• _Task statement_
Copy all lines in the material holding the string "Help".

BEGIN

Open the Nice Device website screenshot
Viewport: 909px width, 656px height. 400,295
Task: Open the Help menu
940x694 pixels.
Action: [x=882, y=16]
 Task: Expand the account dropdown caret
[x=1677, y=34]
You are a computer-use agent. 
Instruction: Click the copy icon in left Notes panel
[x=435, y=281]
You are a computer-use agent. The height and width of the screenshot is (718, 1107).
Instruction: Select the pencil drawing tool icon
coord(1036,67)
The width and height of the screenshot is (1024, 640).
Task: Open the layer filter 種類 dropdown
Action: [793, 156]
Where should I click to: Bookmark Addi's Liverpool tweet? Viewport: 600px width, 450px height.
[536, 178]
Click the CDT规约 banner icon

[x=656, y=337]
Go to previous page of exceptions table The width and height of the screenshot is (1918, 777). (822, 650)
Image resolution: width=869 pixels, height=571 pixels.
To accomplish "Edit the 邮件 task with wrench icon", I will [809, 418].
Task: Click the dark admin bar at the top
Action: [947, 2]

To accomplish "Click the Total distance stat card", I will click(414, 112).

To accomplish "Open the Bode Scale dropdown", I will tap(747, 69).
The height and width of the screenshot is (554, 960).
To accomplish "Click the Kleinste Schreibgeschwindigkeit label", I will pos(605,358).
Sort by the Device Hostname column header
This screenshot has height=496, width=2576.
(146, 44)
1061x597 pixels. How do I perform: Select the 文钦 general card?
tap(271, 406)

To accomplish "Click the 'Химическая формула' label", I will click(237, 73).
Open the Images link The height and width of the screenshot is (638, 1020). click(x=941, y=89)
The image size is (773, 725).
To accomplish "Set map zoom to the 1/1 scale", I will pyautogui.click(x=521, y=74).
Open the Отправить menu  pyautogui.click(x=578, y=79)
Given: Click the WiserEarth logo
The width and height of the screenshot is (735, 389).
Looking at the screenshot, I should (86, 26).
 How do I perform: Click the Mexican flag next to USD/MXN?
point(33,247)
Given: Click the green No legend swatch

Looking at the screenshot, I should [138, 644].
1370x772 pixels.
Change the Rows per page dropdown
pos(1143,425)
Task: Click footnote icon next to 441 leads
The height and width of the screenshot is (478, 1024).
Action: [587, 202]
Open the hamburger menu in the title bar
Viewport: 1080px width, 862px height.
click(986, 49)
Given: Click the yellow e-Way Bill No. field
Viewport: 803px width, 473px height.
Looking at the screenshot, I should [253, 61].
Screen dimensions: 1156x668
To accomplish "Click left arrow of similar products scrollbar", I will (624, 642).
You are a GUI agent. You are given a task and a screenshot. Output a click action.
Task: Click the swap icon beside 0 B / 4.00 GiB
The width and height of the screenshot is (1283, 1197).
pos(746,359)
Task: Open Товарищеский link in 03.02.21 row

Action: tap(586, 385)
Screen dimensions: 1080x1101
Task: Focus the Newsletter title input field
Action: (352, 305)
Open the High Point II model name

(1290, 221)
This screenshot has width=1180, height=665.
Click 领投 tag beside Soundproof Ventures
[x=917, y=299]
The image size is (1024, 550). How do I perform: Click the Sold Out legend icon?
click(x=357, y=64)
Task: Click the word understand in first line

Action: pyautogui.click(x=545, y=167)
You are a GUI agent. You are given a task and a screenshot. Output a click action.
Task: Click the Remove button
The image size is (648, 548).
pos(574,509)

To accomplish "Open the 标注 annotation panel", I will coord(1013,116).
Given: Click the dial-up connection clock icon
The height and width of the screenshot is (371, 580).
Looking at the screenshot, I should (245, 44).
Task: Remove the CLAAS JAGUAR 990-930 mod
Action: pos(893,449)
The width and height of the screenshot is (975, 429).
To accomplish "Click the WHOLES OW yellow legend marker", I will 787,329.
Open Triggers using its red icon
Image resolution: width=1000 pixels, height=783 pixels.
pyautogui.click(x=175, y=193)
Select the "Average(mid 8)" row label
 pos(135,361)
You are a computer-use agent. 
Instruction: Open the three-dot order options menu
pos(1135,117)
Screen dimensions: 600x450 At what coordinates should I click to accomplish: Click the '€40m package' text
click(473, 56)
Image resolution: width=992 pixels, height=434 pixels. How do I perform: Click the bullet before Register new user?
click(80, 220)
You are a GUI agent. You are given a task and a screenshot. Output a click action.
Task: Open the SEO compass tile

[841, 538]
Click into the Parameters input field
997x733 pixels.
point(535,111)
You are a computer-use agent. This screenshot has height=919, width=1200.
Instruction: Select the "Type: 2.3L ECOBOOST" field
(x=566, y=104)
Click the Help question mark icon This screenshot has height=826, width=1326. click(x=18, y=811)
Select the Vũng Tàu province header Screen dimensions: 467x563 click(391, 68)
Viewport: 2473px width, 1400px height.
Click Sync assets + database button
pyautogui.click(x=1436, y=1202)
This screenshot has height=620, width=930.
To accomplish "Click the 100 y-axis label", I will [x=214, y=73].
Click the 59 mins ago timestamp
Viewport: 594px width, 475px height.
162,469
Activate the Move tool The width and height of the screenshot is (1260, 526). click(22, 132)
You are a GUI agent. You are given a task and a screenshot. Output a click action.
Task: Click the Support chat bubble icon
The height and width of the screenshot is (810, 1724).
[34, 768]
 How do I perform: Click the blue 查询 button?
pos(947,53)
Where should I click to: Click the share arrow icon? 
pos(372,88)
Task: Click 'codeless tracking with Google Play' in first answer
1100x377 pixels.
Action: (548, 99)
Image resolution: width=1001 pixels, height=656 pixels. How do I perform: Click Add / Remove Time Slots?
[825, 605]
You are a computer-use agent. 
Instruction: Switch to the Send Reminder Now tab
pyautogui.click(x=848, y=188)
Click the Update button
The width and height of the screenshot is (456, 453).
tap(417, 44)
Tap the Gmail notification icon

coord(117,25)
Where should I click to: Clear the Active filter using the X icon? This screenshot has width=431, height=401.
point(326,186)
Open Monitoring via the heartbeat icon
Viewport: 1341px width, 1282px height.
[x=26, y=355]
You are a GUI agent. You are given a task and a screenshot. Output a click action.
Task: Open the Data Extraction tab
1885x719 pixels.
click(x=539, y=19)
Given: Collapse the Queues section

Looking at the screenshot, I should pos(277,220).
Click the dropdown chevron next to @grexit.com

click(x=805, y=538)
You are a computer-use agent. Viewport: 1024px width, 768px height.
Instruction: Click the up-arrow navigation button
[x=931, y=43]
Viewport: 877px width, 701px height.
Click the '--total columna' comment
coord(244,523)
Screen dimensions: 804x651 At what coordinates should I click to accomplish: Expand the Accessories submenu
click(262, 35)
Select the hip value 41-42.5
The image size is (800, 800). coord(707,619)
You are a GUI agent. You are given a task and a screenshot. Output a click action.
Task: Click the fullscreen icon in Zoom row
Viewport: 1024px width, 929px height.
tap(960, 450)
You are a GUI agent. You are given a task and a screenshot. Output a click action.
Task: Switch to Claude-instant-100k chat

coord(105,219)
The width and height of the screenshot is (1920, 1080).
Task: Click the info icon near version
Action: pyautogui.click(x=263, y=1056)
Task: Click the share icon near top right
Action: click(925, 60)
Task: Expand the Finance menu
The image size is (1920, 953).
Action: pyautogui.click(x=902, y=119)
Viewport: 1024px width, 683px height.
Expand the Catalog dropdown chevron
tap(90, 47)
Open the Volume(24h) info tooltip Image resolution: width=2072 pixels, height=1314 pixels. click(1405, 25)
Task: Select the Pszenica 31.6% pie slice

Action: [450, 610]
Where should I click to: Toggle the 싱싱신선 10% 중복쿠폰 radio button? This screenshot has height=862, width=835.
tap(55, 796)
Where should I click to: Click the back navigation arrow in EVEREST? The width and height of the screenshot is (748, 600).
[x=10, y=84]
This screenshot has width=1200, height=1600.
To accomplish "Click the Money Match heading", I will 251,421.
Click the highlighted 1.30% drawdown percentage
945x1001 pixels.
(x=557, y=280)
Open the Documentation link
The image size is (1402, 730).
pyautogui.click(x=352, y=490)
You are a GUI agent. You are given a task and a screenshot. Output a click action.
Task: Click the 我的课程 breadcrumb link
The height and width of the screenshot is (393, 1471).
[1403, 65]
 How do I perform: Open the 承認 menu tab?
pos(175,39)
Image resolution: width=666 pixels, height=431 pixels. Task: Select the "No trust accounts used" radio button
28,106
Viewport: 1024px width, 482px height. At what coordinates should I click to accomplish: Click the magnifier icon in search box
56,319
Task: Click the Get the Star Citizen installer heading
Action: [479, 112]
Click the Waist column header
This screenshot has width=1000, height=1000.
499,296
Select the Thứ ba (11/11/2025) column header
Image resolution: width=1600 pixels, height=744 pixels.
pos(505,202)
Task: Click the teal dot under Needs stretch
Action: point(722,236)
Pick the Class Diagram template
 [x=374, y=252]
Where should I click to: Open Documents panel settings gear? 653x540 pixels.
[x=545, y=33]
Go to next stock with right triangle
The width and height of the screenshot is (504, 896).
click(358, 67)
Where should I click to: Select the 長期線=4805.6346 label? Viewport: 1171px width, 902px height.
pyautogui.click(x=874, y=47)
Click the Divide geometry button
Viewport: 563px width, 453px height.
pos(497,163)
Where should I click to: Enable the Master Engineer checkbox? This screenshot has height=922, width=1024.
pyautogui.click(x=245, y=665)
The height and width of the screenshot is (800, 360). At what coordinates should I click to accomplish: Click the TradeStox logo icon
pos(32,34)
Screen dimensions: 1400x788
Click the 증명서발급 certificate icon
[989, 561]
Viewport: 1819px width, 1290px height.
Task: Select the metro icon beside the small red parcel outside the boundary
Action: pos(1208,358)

END

• _The completed task_
Task: Open the Help menu
Click the Help question mark icon This screenshot has height=826, width=1326. click(x=18, y=811)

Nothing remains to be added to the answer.